Required work:
a – In the text on pandemic supply shortages, answer these:
(i) Through what year will semiconductor capacity likely constrain chip production?
(ii) What might chip shortages cost automakers in lost sales this year, by analysts' estimates?
(iii) Which vehicle's production loss is put at about 80,000 units?
b – From the text on pandemic supply shortages, copy the part that opens with the words containing "10.14.2021: The global" and closes with "exacerbate the shortages.".

Selected extract:
◆ ◆ ◆ ◆ ◆

10.14.2021: The global pandemic redefined global trade. Peak infections last year prompted a worldwide scramble for personal protection equipment, swabs and disinfectant. Now, vestiges of the lockdowns are having affecting the recovery, leading to widespread supply shortages. Short supply mixed with unbridled demand is leading to unprecedented pricing pressure. Semiconductor capacity will likely constrain chip production through 2022, thanks to factory closures and longer delivery times. China’s power crunch could force additional closures and exacerbate the shortages.
Analysts estimate chip shortages could cost automakers more than $200 billion in lost sales this year. Q3/21 will likely see the trough in auto production. According to Auto Forecast Solutions, an industry consulting firm, the chip shortage will crimp North American production by more than 1 million vehicles this year. Ford and GM are the most profoundly affected: the Ford “F-Series”, at over 100,000 units, and General Motors’ Chevrolet Equinox, at about 80,000 units. Meanwhile, demand for new and used automobiles has skyrocketed, as commuters avoid public transportation and the rental car companies replacing the fleets they abandoned last year.

◆ ◆ ◆ ◆ ◆

Source data:

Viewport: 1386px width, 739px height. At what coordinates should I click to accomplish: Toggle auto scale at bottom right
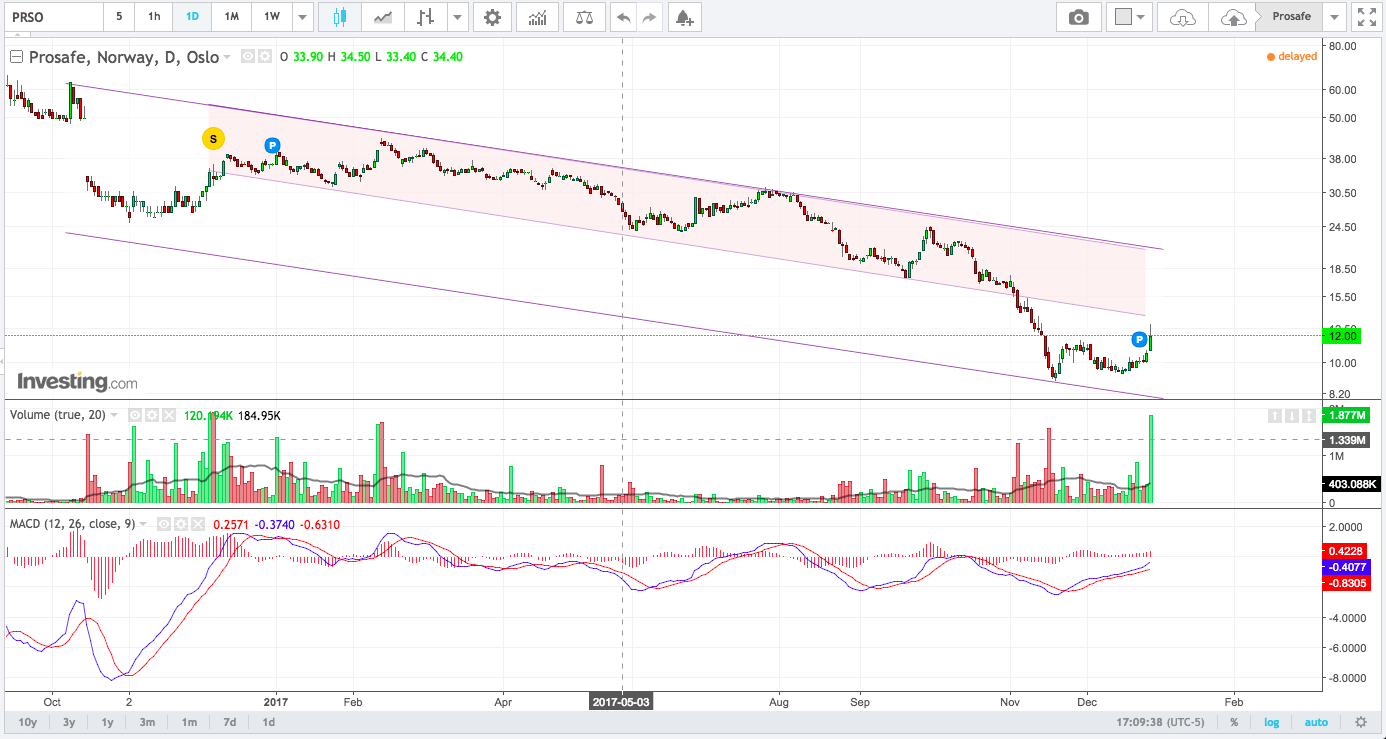click(x=1316, y=722)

◆ ◆ ◆ ◆ ◆

Answers to the exercises:
a –
(i) 2022
(ii) More than $200 billion
(iii) General Motors' Chevrolet Equinox

b –
10.14.2021: The global pandemic redefined global trade. Peak infections last year prompted a worldwide scramble for personal protection equipment, swabs and disinfectant. Now, vestiges of the lockdowns are having affecting the recovery, leading to widespread supply shortages. Short supply mixed with unbridled demand is leading to unprecedented pricing pressure. Semiconductor capacity will likely constrain chip production through 2022, thanks to factory closures and longer delivery times. China’s power crunch could force additional closures and exacerbate the shortages.